Lebaran identik dengan mudik. Walaupun pulang kampung bisa kapan saja, tetapi mudik Lebaran seperti setengah wajib. Hampir semua orang menantikan saat kembali berkumpul dengan keluarga besar di rumah orang tua. Sesuatu yang susah diagendakan di waktu selain Lebaran.
Saat mudik itulah segala hal yang terbaik ingin kita persembahkan buat orang tua. Kehadiran anak cucu adalah obat yang paling mereka tunggu setelah sebelas bulan hidup dalam kesepian karena semua anaknya merantau mengikuti jalan hidup masing-masing.
Kehadiran 'orang kota' di kampung halaman memang sering menjadi pusat perhatian. Selain karena memang sudah lama tidak bertemu, secara kasat mata memang hampir semua pendatang terlihat berbeda. Baik dari penampilan, gaya bahasa atau sikap dan perilaku.
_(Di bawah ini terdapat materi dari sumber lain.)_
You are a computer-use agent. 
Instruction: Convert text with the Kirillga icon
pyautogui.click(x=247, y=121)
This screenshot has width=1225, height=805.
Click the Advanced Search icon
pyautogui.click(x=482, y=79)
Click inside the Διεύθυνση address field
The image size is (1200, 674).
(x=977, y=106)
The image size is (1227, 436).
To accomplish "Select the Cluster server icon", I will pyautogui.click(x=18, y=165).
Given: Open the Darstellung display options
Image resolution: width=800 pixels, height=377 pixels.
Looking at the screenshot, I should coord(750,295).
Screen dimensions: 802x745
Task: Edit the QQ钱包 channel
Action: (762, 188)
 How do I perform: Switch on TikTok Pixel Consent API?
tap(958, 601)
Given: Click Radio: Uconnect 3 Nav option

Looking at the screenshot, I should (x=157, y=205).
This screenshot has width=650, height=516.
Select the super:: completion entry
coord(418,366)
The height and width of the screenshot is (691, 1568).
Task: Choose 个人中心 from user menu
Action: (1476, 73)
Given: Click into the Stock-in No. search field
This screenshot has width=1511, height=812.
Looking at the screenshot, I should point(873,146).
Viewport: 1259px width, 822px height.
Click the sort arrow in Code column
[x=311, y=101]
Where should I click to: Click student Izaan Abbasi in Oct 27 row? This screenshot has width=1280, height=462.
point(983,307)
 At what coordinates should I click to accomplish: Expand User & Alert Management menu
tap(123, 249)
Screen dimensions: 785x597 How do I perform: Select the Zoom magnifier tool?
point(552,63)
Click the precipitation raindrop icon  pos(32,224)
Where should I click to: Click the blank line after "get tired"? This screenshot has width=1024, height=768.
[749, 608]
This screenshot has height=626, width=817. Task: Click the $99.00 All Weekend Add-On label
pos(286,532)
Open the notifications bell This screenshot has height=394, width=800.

Tidak bisa kita pungkiri bahwa penilaian sukses orang perantauan saat mudik Lebaran banyak dilihat dari sisi materi. Mau bagaimana lagi? Hanya itu yang bisa dijadikan indikator sesaat orang luar untuk menilai. Tidak peduli bagaimana keadaan yang sebenarnya di balik gemerlap materi itu.
Sesungguhnya banyak hal-hal yang lebih penting menjadi pertimbangan pemudik selain mempertontonkan kesuksesan mereka.
Salah satu contoh adalah mobil pribadi. Pertimbangan mudik dengan mobil pribadi lebih kepada kemudahan mobilitas di kampung halaman.Â
Kesempatan pulang setahun sekali banyak dimanfaatkan untuk saling berkunjung. Lebih praktis jika membawa mobil sendiri. Selain bisa mengajak lebih banyak anggota keluarga, juga memuat lebih banyak barang bawaan. Baik mobil pribadi yang dibeli sendiri, atau mungkin sewa, pertimbangan kepraktisan adalah paling masuk akal.
Seandainya memang kita ada mobil pribadi ya wajar saja kita menggunakannya untuk pulang kampung. Orang tua yang mempunyai banyak anak cucu dan masing-masing keluarga sudah mempunyai kendaraan sendiri, tentu halaman rumahnya akan penuh seperti showroom mobil. Dan inilah yang kemudian menjadikan seolah-olah pamer.Â
Contoh lain adalah gaya berbusana. Dunia fashion di kota jelas lebih cepat perkembangannya. Hal ini membuat para pemudik seperti kelihatan berbeda. Padahal sesungguhnya ya memang seperti itu keseharian mereka berdandan.
 Tapi seringkali gaya berbusana yang lebih 'kota' membuat seseorang di cap 'orang kaya'. Apakah lantas para pemudik harus berdandan menyesuaikan orang-orang di kampung halamannya? Sepertinya tidak fair juga. Biarkanlah mereka apa adanya sepanjang tidak berlebihan dan tetap sesuai dengan momen Lebaran.
Ada lagi yang bisa jadi perbandingan. Tradisi bagi-bagi THR dan mentraktir makan. Sebagai seorang perantau, mengumpulkan uang selama setahun untuk sebagian dihabiskan di kampung halaman saat Lebaran itu sesuatu yang wajar. Bukan untuk pamer, tetapi menyenangkan keluarga. Seolah-olah membayar utang rindu setelah lama tidak bisa pulang.
Tapi seringkali hal yang demikian menjadi suatu stereotip bahwa yang mentraktir pasti orang kaya dan sukses. Padahal semua sebagai tanggungjawab moral saja. Tidak ada salahnya membahagiakan keluarga dan kenalan dengan uang yang dikumpulkan dengan susah payah.